◆ **DOCUMENT EXTRACT**
★ ★ ★ ★ ★

Zoe Webster: Absolutely. It’s the right question to ask. Technology acts as an amplifier: it can make a good process more efficient or make a bad one worse. That’s why the focus should be on what task you’re trying to achieve, not on pinning your flag to a particular vendor or product.
To future-proof, you need to be as platform-focused and vendor-agnostic as possible. That way you can plug and play as things change. Otherwise you risk embedding inefficiencies and making it harder to adapt later.
Vendor claims and what to ask
JP Doggett: Many supply chain leaders are uncertain about what questions they should be asking vendors to test their claims around AI. What’s your advice?
Zoe Webster: Always ask how their models are tested. How well do they perform in cases like yours? How is the model governed? How does it adapt when your needs change? Too often suppliers can’t answer or haven’t tested in relevant contexts. That’s a red flag.
And don’t assume big equals safe. A large vendor might sell you a general-purpose system but you may need something bespoke to handle the specifics of your data or regulatory environment. In one financial services example, a large language model couldn’t extract terms from contracts effectively so the company built a tailored solution instead.

★ ★ ★ ★ ★

◆ **SOURCE DATA**
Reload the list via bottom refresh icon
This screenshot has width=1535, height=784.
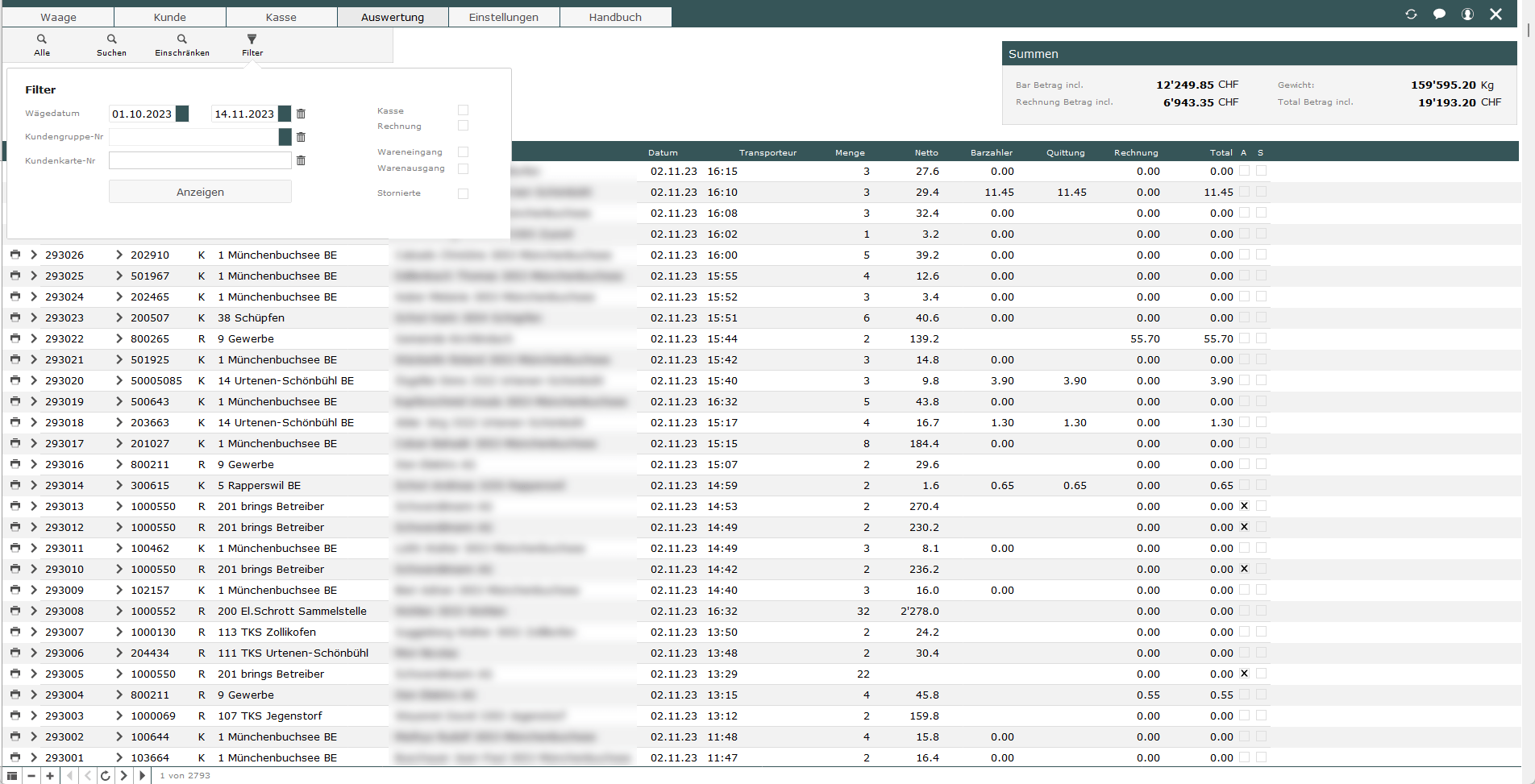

★ ★ ★ ★ ★

◆ **WORK TO COMPLETE**
[A] Check three statements against the interview excerpt about technology and vendor claims, placed above the listing. For each one, answer yes or no and quote the words in the interview that decide it.
(i) Technology can make a bad process worse.
(ii) To future-proof, supply chain leaders should commit to a single vendor.
(iii) In the financial services example, a large language model extracted contract terms effectively.
[B] Continue the interview excerpt about technology and vendor claims, located above the listing, from its last sentence onward.

◆ **EXPECTED OUTPUTS**
[A]
(i) Yes: "it can make a good process more efficient or make a bad one worse."
(ii) No: "you need to be as platform-focused and vendor-agnostic as possible."
(iii) No: "a large language model couldn’t extract terms from contracts effectively"

[B]
Can mid-sized organisations do AI?
JP Doggett: For organisations without massive resources, is building in-house realistic?
Zoe Webster: It may be more realistic than people think though it really depends on what you are aiming to achieve. A skilled data scientist with some engineering knowledge can prototype quickly. It may look rough but it can prove the concept which can help build the business case to invest further. This could be someone hired on a freelance or fractional basis, not necessarily full-time.
Getting to production and putting AI into operation is where the investment is really needed and where organisations can struggle. This will depend on what you are looking to achieve and may need engineering effort to integrate with the appropriate systems. It is important also to consider, from the start, the human side of this through change management to work closely with key people, not least those likely to be impacted by the AI functionality and those responsible for monitoring in operation.
The trick is to start small, run an experiment and build trust in stages. That way you can decide whether to scale without making huge upfront commitments. It may be that investment in dedicated skills and talent would pay off as AI adoption is scaled up.
Bridging business and technical worlds
JP Doggett: From your experience, what’s most often missing for organisations struggling to use AI?
Zoe Webster: Translation. Business leaders need someone who can translate strategic goals into technical specifications and technical results back into business value.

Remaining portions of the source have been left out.